§ **Your objective**
List each line of the data that holds the word "Civil".

------ Raw data

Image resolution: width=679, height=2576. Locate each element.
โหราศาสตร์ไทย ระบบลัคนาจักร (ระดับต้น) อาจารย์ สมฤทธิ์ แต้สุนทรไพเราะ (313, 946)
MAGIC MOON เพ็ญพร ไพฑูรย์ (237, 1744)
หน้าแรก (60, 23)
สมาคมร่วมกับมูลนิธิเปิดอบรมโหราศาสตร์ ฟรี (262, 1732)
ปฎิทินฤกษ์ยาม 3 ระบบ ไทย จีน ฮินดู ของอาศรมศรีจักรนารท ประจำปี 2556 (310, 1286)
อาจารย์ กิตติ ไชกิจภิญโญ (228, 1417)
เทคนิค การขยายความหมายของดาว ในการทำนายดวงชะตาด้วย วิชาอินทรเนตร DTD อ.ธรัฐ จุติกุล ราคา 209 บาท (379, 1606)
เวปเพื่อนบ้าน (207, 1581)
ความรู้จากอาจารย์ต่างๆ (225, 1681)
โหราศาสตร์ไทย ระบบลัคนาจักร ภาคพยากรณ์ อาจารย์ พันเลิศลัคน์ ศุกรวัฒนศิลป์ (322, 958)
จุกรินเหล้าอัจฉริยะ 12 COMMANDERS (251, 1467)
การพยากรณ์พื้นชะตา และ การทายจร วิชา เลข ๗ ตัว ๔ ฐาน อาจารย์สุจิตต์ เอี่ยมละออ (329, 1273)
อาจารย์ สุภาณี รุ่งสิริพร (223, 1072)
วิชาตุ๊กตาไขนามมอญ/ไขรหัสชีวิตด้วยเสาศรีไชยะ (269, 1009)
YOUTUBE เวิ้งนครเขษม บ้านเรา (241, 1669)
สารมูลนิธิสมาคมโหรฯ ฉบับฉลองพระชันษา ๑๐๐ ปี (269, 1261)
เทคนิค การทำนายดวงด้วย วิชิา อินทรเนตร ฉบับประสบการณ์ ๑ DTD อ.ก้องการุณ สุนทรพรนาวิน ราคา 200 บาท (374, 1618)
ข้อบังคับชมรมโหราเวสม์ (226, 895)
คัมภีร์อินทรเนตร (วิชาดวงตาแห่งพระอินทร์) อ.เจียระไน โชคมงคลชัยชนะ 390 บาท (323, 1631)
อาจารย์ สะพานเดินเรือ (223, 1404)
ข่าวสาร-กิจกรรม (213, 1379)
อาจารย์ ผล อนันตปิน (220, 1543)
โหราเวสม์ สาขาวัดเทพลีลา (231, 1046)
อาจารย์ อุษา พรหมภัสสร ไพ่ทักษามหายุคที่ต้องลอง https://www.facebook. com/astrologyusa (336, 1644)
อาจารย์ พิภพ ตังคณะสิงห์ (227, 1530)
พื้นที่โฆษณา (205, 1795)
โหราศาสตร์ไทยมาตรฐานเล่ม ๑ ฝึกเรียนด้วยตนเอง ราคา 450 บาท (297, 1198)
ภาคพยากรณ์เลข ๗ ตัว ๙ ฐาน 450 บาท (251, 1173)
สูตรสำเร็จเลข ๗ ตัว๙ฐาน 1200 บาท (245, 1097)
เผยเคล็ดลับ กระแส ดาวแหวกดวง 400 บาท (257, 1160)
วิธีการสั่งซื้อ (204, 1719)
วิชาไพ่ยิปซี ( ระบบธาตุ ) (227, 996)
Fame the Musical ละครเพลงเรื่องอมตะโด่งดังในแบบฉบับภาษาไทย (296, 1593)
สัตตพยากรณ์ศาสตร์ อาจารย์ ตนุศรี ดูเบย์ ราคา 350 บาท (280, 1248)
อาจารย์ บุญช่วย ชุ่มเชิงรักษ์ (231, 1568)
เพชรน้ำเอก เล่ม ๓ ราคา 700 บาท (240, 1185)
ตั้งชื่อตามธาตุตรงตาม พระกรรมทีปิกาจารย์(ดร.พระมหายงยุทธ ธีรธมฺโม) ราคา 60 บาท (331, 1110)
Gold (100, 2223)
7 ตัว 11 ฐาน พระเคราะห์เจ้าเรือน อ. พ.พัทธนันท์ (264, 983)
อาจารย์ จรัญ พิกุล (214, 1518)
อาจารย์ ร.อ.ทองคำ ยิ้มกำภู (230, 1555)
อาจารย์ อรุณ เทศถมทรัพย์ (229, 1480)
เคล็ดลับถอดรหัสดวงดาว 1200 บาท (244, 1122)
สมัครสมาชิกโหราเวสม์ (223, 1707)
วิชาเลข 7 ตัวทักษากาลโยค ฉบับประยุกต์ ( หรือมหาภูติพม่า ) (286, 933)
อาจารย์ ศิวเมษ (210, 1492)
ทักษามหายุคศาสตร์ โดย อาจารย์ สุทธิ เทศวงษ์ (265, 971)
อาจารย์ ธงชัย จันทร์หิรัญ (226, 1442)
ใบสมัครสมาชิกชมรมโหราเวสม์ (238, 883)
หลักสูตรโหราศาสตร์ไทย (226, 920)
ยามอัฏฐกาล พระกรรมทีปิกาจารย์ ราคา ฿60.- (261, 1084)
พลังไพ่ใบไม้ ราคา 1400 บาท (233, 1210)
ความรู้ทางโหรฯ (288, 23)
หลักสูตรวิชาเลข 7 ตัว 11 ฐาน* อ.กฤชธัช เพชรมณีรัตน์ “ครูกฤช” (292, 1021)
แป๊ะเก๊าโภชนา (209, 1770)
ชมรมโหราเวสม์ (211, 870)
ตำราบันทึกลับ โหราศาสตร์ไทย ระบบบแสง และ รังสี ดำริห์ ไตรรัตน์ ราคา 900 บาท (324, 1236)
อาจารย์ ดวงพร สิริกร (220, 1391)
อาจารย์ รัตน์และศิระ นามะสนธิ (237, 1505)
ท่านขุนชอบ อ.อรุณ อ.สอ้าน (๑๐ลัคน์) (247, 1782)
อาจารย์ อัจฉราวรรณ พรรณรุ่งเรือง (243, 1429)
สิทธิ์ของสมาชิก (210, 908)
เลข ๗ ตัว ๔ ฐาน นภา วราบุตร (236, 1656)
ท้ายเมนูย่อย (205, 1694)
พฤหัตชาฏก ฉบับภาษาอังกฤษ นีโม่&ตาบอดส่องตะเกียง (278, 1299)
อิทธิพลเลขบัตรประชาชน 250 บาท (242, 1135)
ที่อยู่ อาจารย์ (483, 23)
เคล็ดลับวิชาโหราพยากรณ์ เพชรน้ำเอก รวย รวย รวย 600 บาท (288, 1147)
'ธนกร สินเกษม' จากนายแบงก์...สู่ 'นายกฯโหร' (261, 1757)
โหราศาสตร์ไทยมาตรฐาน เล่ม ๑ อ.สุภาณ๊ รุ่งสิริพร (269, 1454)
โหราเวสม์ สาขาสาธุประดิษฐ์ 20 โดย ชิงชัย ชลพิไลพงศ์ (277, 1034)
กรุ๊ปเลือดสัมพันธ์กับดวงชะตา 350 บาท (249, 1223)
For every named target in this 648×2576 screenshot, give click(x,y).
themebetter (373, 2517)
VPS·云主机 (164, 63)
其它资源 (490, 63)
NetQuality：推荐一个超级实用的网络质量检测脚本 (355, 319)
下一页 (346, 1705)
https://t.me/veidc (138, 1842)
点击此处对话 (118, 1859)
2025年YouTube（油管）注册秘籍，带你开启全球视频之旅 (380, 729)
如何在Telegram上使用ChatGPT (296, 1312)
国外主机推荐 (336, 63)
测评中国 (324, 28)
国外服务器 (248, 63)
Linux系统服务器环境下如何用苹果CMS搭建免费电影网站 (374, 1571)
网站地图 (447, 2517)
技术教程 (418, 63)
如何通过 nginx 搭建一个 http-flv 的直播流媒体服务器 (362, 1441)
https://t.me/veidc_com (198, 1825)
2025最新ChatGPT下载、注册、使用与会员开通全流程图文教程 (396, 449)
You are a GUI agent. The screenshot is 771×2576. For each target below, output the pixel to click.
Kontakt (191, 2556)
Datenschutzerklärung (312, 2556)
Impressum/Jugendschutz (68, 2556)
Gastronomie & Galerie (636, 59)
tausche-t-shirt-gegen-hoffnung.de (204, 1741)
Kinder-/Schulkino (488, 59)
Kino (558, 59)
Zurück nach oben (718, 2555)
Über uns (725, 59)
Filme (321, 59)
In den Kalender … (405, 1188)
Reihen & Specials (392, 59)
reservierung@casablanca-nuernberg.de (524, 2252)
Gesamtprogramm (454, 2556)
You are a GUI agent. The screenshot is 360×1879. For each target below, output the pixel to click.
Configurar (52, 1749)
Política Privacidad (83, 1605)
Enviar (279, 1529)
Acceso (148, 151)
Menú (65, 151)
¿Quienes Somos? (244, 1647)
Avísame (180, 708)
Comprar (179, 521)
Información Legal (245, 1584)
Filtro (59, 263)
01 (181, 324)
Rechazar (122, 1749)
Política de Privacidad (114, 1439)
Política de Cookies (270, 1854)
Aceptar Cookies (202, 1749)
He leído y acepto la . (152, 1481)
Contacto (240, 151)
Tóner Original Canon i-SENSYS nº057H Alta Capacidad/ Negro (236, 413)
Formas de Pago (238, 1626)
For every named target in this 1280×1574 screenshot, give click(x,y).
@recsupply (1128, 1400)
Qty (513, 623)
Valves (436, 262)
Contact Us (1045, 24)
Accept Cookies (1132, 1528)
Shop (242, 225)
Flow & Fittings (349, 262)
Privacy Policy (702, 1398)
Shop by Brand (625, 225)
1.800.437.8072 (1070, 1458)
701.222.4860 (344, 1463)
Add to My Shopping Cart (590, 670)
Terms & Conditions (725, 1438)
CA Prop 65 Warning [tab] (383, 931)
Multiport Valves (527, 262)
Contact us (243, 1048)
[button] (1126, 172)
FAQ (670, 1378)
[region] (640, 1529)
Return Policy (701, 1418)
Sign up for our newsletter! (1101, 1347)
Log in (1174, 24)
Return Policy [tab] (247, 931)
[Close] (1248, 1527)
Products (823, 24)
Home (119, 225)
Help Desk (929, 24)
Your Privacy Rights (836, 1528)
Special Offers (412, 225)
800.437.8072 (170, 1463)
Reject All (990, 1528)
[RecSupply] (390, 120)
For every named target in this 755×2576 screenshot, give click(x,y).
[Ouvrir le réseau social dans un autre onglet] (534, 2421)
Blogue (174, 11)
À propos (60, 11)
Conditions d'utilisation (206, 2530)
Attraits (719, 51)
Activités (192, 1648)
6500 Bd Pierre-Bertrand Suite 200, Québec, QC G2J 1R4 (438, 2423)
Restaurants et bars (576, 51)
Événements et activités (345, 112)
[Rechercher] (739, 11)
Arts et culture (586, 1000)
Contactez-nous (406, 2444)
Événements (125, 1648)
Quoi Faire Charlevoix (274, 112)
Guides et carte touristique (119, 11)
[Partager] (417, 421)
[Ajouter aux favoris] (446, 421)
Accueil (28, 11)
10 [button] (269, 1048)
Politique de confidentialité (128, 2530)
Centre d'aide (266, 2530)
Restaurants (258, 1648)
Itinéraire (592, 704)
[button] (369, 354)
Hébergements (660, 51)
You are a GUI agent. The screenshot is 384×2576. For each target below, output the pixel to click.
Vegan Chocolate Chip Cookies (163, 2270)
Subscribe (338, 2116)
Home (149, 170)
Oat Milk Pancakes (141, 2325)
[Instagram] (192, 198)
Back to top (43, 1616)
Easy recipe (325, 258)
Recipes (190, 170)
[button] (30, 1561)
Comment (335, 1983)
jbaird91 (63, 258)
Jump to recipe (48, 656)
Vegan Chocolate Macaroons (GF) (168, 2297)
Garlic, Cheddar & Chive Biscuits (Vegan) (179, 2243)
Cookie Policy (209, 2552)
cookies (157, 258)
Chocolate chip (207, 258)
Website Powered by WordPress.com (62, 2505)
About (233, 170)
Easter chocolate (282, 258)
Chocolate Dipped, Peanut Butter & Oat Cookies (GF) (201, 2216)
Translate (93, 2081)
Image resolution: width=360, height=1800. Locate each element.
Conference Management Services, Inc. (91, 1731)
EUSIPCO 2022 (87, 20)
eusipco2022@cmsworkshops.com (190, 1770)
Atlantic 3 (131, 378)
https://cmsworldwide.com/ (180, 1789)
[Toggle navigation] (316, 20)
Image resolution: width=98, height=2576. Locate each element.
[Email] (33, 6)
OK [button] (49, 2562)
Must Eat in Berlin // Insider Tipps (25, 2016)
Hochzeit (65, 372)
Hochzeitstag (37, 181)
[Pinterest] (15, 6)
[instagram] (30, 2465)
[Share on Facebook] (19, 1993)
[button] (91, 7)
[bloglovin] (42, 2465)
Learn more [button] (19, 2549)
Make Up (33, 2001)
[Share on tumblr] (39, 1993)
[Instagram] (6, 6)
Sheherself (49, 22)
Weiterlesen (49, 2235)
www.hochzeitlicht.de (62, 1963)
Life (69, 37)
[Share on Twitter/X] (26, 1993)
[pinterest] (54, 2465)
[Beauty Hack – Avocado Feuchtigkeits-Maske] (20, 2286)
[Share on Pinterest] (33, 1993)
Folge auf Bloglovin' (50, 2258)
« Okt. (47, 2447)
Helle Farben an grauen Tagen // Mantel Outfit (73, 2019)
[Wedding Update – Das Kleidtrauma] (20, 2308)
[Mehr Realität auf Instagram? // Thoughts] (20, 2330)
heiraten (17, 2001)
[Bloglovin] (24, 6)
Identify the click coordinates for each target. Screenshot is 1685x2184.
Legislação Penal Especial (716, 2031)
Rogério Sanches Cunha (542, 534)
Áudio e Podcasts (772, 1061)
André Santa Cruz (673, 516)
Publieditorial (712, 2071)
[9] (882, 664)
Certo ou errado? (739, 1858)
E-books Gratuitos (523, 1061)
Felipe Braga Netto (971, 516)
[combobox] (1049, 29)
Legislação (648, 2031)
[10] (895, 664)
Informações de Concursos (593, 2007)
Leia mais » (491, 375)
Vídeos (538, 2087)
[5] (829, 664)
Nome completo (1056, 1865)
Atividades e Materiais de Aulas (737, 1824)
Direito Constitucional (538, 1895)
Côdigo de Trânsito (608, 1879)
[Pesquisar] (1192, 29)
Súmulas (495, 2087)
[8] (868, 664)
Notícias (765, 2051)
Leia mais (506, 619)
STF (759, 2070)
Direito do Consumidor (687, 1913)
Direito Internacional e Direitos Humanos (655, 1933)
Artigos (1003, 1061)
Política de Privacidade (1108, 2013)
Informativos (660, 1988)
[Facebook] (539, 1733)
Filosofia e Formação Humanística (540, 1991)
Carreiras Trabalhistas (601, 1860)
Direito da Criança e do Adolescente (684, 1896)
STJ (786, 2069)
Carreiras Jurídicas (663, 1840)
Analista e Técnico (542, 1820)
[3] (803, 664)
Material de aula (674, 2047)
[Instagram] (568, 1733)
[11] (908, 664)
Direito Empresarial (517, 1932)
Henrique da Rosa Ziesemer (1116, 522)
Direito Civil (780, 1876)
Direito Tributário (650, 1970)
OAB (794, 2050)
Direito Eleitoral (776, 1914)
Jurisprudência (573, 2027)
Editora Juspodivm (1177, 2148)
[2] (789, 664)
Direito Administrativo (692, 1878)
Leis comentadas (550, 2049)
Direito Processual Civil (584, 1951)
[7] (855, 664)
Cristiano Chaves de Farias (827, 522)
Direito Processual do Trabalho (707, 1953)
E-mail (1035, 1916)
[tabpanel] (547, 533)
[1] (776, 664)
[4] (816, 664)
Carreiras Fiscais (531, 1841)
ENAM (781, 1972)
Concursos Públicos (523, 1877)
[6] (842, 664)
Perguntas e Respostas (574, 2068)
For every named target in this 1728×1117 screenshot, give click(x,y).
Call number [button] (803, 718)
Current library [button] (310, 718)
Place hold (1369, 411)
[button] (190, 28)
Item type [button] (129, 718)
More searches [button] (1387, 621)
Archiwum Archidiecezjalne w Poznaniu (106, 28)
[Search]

------------

§ **Response to this exercise**
Direito Civil (780, 1876)
Direito Processual Civil (584, 1951)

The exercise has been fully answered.